§ **EXERCISE OBJECTIVE**: Could you reproduce the lines below from the one with "Image resolution: width=1470, height=1277." through the one with "Fırsat Ürünleri (902, 173)"? Keep both ends and add nothing.

§ **EXCERPTED DATA**:

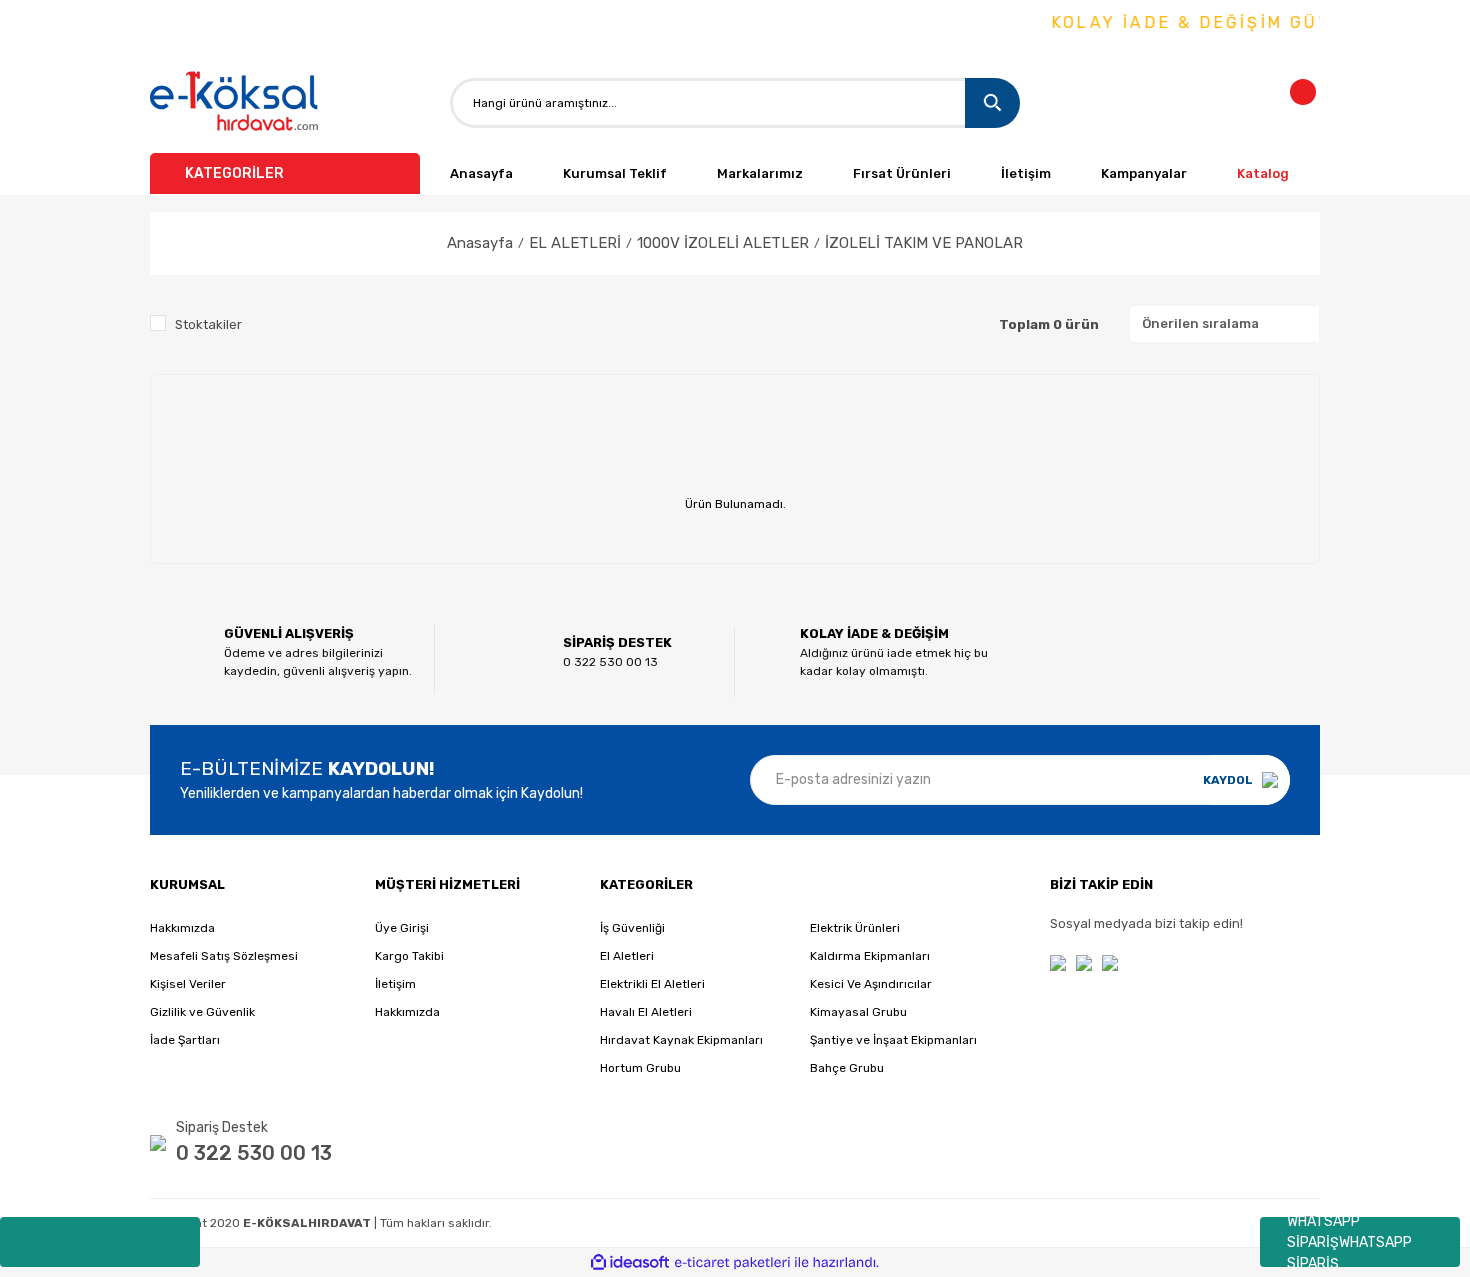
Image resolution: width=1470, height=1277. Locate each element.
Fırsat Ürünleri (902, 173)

==

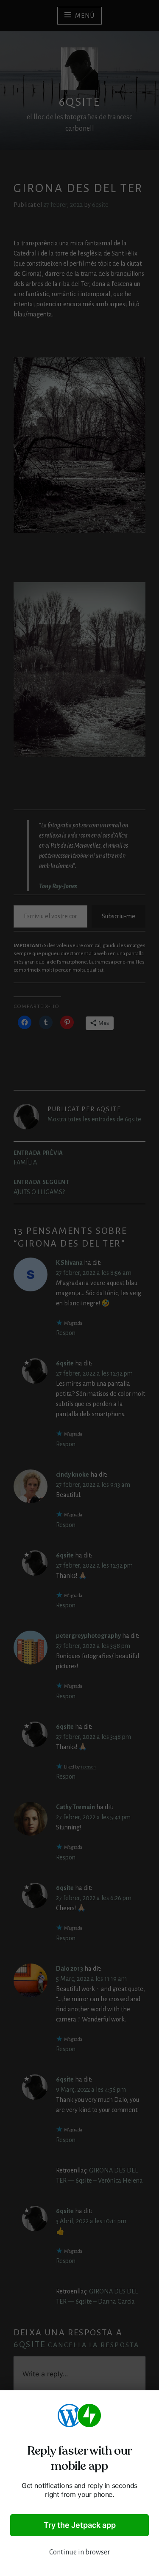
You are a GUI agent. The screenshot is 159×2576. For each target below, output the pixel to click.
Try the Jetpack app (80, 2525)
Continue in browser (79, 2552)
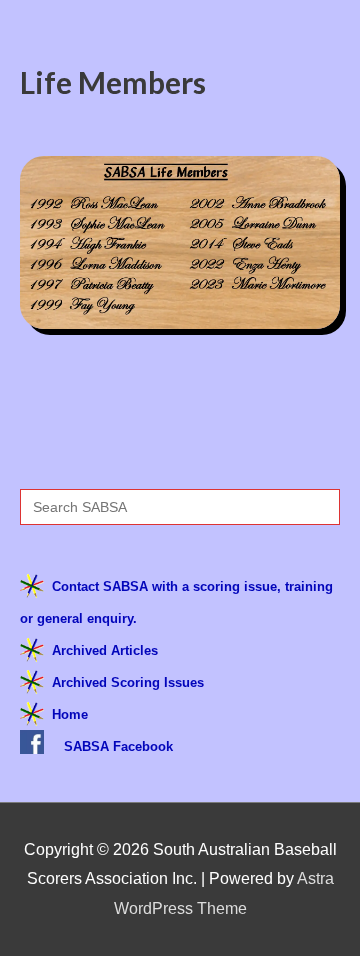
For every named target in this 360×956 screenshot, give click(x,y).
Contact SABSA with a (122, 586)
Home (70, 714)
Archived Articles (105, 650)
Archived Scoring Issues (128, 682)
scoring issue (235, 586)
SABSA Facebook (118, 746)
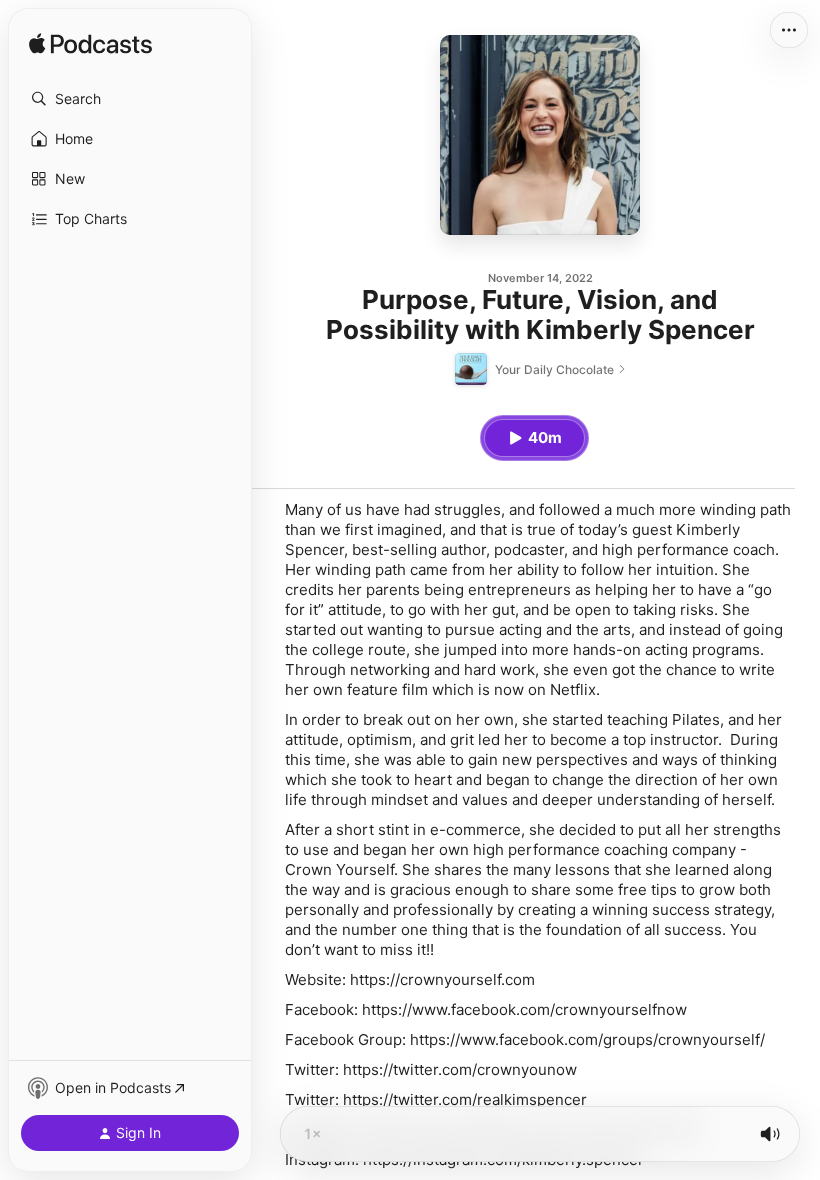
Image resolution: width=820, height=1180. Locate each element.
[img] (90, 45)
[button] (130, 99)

§ **WRITTEN SOLUTION**:
Image resolution: width=1470, height=1277. Locate each element.
Fırsat Ürünleri (902, 173)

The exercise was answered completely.